_Task requirements_
When you copy from the entries that follow, take only the lines from the one with "Select key cell 216.144.248.22<125" down to the one with "Task: Select the P115B equipment legend label", keeping both ends and dropping every picture.

_Dataset extract_
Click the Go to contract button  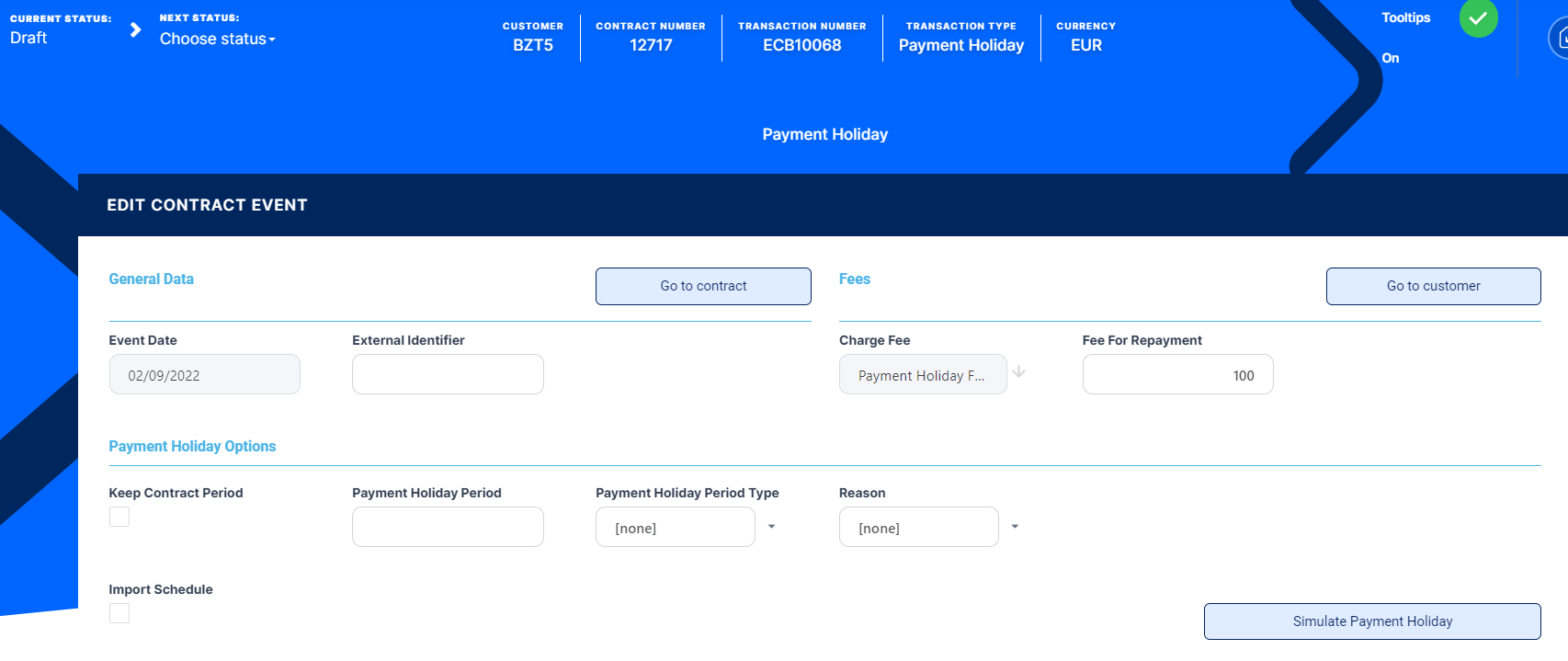[703, 286]
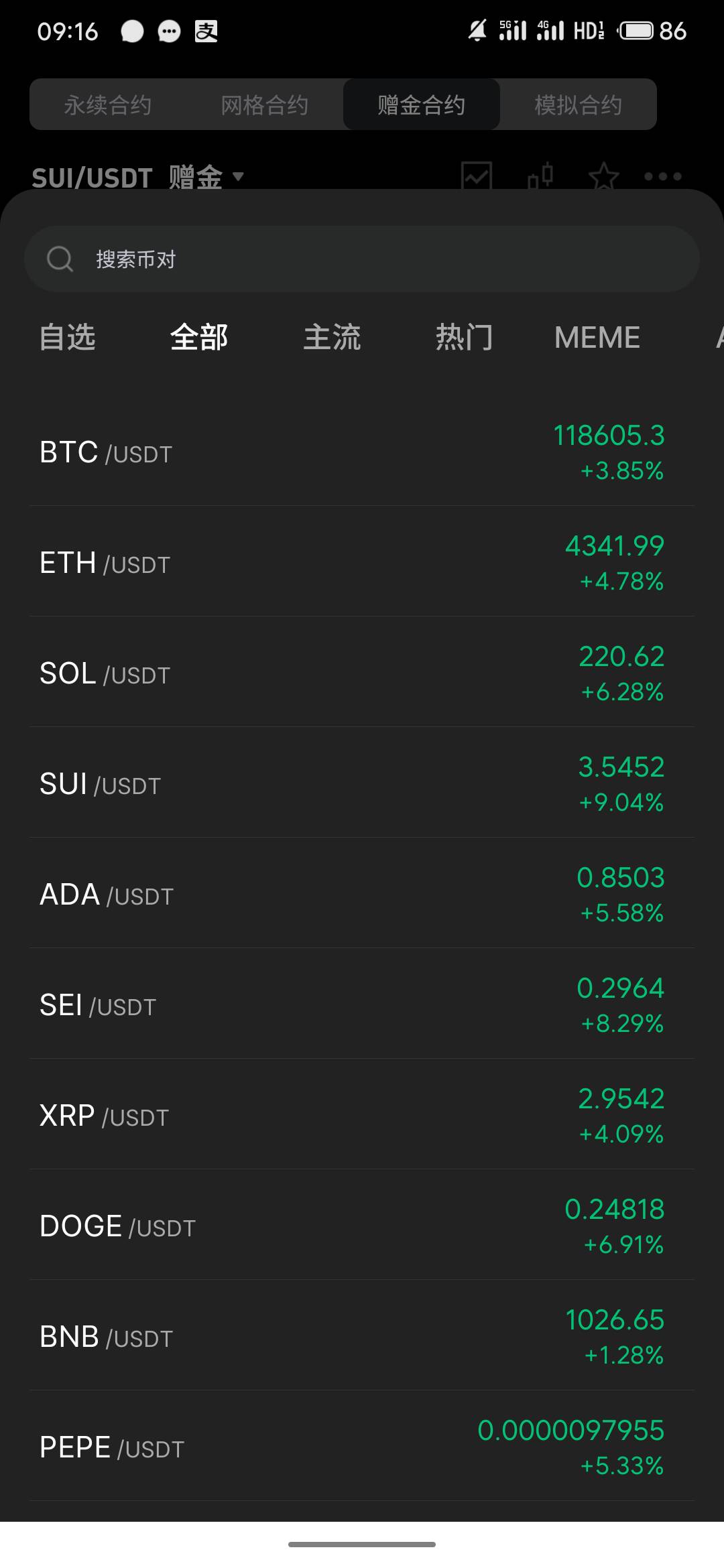Choose the DOGE/USDT pair
724x1568 pixels.
[x=362, y=1226]
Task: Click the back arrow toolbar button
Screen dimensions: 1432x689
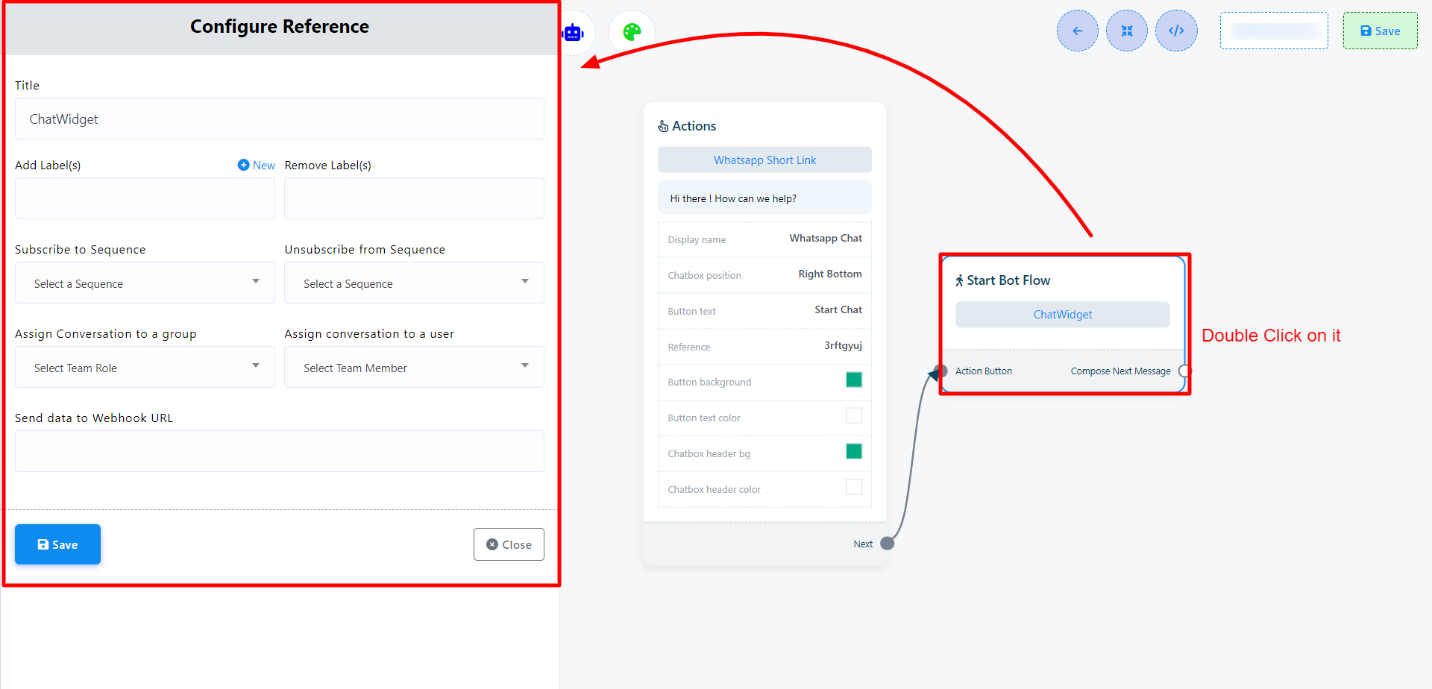Action: click(1077, 31)
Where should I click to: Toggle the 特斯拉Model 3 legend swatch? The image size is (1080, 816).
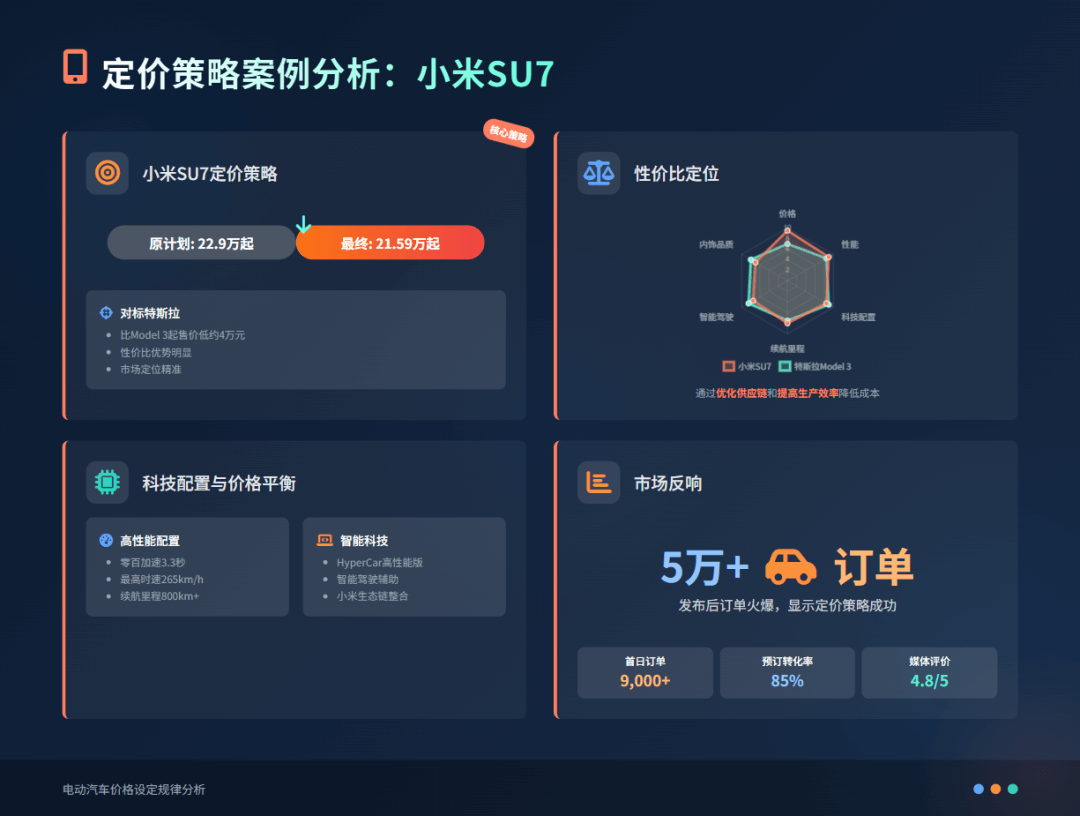[x=785, y=366]
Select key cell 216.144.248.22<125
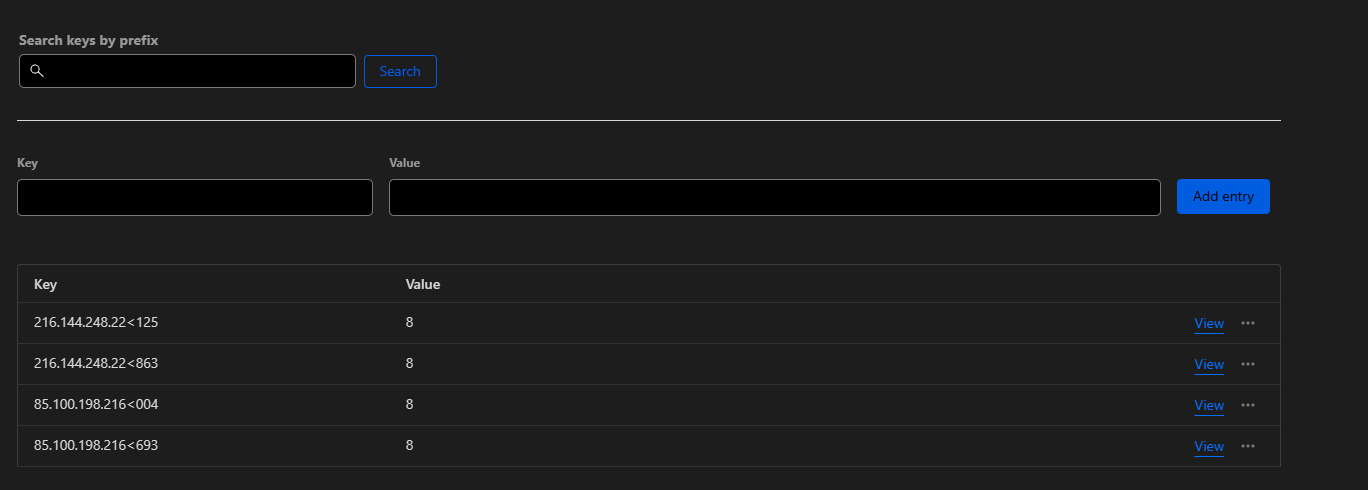The width and height of the screenshot is (1368, 490). click(96, 322)
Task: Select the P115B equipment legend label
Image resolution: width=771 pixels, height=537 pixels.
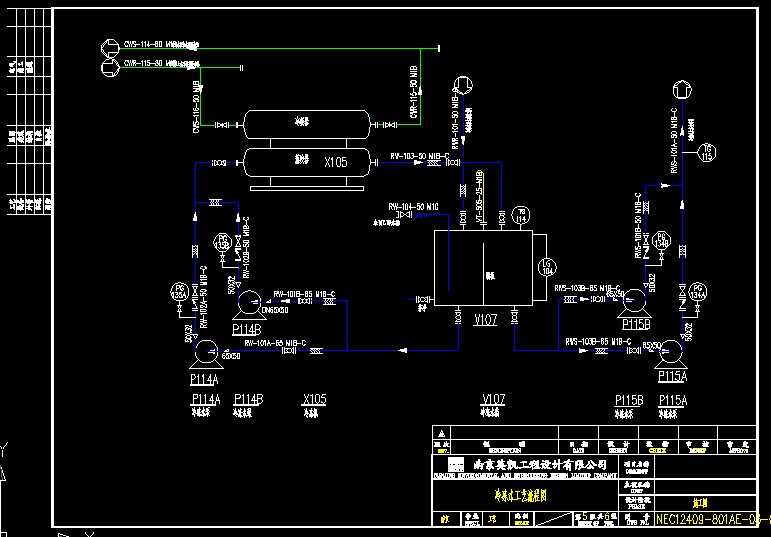Action: click(x=629, y=400)
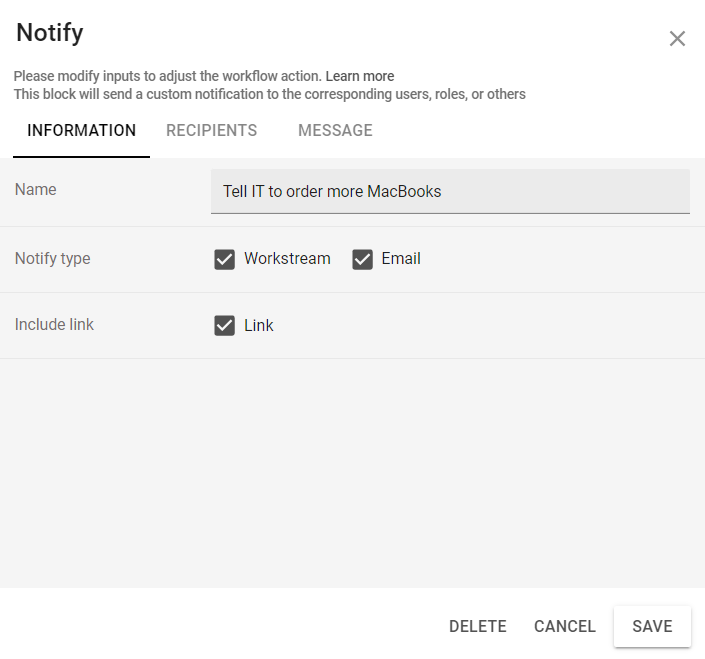Click the Link label beside its checkbox
The width and height of the screenshot is (705, 659).
click(259, 326)
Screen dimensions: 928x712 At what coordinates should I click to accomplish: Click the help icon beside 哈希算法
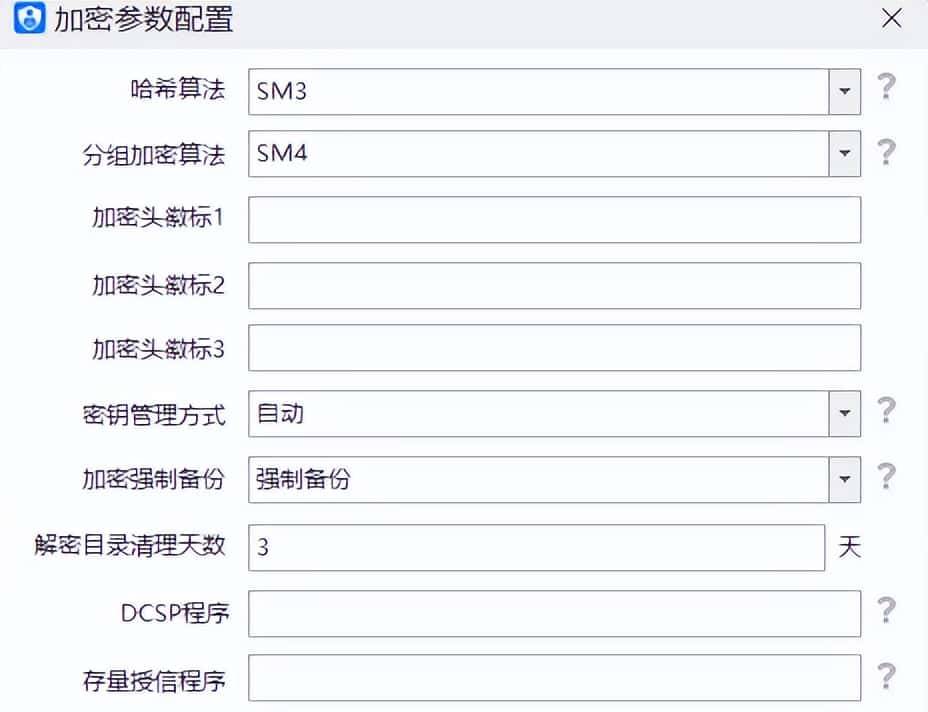(x=886, y=89)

_Exercise answer_
Select key cell 216.144.248.22<125
The width and height of the screenshot is (1368, 490). click(96, 322)
Task: Select the P115B equipment legend label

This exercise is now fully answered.